* [Information shown]
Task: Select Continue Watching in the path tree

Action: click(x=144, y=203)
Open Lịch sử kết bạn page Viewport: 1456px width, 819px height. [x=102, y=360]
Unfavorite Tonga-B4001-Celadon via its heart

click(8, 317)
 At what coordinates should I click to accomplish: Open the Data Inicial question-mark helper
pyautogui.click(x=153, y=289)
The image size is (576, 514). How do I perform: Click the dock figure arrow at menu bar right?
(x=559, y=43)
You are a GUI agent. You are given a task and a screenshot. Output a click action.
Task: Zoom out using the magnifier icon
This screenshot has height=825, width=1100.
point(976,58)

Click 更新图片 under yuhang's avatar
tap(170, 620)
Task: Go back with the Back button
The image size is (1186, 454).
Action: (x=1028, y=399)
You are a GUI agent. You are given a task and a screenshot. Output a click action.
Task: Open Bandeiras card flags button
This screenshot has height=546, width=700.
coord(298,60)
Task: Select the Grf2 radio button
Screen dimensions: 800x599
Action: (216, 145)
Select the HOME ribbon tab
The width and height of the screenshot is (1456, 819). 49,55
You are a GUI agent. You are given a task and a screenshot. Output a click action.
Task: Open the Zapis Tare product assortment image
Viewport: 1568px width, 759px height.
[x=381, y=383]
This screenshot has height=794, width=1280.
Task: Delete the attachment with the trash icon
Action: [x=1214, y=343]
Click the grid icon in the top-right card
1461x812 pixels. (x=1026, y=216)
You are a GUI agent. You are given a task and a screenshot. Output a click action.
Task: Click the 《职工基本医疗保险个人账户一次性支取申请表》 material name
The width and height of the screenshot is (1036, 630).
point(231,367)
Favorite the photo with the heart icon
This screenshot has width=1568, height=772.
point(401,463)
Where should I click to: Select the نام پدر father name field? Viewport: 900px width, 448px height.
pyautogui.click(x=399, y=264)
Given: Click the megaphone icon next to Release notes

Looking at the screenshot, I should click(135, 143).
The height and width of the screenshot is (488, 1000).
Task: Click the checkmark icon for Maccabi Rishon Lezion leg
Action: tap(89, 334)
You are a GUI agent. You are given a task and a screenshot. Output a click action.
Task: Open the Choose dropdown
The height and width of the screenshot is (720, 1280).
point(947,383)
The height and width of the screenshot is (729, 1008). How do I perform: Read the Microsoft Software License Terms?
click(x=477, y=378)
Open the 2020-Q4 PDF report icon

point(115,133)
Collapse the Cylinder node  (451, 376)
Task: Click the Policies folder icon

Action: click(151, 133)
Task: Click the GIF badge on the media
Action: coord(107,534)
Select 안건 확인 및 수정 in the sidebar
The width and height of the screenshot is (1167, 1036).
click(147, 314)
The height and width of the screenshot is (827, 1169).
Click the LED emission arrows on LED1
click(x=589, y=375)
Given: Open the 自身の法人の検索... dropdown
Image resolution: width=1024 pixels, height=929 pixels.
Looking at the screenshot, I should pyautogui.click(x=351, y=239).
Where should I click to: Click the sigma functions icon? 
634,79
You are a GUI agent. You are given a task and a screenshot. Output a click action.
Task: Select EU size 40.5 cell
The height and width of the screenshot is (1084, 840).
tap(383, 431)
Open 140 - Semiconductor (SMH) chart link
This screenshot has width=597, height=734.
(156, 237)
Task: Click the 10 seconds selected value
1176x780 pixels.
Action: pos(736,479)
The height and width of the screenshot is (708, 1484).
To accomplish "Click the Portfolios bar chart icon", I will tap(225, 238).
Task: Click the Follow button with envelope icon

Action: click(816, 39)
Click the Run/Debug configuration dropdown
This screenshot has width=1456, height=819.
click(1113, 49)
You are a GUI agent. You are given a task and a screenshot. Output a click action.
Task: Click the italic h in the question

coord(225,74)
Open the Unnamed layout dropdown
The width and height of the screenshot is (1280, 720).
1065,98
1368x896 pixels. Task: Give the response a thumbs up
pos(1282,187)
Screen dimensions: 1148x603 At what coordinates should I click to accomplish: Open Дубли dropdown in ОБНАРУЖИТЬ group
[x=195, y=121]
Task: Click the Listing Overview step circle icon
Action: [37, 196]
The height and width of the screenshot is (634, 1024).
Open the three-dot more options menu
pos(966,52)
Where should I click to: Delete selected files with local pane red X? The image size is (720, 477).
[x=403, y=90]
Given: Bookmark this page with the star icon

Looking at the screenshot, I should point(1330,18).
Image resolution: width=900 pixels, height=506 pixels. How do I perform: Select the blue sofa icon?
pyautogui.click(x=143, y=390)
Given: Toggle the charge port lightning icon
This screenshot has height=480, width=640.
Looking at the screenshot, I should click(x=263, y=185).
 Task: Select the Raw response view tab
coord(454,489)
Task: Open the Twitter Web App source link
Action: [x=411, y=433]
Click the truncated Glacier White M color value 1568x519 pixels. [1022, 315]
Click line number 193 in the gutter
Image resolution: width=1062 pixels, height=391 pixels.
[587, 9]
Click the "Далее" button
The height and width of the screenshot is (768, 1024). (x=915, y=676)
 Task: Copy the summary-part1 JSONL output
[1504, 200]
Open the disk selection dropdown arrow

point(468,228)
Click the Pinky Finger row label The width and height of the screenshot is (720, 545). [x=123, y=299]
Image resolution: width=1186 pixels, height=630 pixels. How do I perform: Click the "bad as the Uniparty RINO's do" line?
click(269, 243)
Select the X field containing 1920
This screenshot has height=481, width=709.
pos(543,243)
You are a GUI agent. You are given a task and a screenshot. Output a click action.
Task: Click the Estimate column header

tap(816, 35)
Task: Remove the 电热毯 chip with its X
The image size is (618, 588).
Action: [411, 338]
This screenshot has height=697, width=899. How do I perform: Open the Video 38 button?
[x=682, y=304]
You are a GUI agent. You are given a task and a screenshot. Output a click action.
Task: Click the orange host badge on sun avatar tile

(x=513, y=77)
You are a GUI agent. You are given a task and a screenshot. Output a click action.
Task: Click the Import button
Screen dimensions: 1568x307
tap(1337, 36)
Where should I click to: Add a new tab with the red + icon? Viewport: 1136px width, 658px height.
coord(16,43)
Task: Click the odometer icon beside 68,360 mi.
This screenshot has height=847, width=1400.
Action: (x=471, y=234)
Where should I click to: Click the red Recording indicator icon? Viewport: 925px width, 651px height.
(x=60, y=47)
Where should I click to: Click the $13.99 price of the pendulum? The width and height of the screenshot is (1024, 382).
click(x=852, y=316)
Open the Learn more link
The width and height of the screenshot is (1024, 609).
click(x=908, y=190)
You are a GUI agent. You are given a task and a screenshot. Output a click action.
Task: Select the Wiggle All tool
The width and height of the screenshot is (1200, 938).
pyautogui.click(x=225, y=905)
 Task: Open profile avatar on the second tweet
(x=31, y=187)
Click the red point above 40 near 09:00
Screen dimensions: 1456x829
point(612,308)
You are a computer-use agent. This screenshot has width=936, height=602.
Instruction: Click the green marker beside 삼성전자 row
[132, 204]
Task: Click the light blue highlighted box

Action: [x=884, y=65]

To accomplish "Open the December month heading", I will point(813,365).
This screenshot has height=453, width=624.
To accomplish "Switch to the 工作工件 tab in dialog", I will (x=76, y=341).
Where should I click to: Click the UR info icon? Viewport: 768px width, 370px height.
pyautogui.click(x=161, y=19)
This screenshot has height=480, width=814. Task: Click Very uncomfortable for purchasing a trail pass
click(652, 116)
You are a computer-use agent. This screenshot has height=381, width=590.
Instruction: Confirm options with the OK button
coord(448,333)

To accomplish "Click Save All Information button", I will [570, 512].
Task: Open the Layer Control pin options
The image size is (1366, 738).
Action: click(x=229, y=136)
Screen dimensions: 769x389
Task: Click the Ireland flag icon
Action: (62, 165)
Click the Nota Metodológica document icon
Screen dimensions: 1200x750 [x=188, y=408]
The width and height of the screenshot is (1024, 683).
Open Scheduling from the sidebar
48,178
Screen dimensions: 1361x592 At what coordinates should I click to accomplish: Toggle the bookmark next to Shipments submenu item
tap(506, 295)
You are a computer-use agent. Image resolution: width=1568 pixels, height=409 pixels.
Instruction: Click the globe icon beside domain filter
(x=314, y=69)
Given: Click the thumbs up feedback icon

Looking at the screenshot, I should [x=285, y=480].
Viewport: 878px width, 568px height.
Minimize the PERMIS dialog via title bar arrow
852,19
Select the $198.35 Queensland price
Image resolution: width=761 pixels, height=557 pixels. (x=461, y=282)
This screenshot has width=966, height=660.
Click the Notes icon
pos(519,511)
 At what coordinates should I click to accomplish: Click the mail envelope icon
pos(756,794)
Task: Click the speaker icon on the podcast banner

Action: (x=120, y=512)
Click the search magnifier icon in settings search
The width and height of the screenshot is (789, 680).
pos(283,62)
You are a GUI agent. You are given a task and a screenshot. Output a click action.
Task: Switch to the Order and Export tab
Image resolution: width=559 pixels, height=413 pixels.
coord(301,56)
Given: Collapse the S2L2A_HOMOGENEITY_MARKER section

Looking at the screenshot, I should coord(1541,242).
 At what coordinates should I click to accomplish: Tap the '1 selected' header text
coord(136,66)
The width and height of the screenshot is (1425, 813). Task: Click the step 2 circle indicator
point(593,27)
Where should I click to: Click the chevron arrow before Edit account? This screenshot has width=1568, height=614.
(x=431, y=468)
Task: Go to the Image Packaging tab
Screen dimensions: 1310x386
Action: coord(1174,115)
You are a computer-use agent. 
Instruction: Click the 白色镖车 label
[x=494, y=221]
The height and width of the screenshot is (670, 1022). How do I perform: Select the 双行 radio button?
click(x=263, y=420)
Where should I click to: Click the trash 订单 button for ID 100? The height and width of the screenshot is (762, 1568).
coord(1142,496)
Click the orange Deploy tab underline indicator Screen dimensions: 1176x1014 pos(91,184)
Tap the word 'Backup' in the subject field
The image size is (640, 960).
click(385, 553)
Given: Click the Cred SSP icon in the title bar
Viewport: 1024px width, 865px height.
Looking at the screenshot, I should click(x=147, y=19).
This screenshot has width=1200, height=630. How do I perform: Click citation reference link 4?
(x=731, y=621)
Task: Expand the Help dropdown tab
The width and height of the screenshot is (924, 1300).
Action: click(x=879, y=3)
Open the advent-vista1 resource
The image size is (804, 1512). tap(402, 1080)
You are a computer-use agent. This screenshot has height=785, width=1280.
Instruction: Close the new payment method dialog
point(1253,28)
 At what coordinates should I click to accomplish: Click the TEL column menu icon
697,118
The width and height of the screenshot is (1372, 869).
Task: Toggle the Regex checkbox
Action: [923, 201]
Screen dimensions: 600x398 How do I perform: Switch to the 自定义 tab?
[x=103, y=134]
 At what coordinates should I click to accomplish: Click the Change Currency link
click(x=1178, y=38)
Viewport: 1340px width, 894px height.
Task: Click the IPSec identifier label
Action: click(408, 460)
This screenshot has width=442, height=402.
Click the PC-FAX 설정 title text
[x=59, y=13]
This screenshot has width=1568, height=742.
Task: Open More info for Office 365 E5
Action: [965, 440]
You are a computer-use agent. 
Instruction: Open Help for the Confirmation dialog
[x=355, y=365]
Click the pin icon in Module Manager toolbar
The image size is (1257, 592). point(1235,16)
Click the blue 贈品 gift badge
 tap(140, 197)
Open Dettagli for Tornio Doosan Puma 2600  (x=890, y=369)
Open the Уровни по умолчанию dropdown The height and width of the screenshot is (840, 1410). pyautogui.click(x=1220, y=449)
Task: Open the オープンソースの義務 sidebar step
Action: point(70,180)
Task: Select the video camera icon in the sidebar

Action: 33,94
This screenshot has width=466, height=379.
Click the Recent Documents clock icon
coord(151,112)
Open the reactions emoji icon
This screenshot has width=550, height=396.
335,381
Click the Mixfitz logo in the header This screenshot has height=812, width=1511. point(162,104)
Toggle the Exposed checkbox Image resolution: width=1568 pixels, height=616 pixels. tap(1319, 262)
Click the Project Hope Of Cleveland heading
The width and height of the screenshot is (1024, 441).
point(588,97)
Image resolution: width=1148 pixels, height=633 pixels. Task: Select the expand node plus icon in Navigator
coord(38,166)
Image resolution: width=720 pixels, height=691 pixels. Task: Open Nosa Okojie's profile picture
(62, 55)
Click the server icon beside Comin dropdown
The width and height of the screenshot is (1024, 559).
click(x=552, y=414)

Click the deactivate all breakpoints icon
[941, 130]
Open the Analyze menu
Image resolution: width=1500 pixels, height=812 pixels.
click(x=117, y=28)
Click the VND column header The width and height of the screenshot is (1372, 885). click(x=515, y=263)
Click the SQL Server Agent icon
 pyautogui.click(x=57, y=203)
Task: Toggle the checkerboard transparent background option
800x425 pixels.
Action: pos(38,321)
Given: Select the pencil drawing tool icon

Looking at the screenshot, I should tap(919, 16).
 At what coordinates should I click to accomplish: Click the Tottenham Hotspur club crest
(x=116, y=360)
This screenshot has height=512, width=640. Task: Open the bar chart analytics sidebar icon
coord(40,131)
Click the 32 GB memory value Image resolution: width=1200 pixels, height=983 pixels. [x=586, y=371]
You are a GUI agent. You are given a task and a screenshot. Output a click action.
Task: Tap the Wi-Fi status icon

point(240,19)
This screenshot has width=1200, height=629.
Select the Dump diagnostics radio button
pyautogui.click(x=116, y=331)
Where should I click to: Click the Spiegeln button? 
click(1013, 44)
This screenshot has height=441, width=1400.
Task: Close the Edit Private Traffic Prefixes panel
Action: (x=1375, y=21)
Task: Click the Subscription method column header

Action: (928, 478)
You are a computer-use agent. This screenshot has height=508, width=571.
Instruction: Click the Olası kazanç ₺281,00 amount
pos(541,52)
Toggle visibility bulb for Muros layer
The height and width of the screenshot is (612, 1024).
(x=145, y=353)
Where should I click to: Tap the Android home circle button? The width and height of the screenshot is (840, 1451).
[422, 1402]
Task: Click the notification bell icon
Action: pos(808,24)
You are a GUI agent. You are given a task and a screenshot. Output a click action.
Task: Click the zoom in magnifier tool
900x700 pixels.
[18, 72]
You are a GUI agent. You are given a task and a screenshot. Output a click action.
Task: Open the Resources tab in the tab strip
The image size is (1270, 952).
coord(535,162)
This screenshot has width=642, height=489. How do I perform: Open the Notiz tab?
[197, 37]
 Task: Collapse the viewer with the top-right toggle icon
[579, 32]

* [Instructions for the task] In the data above, which lines lie between the line with "Click the grid icon in the top-right card" and the line with "Task: Click the 《职工基本医疗保险个人账户一次性支取申请表》", inclusive? Print those lines exactly and nothing else.

* [Your solution]
Click the grid icon in the top-right card
1461x812 pixels. (x=1026, y=216)
You are a GUI agent. You are given a task and a screenshot. Output a click action.
Task: Click the 《职工基本医疗保险个人账户一次性支取申请表》 material name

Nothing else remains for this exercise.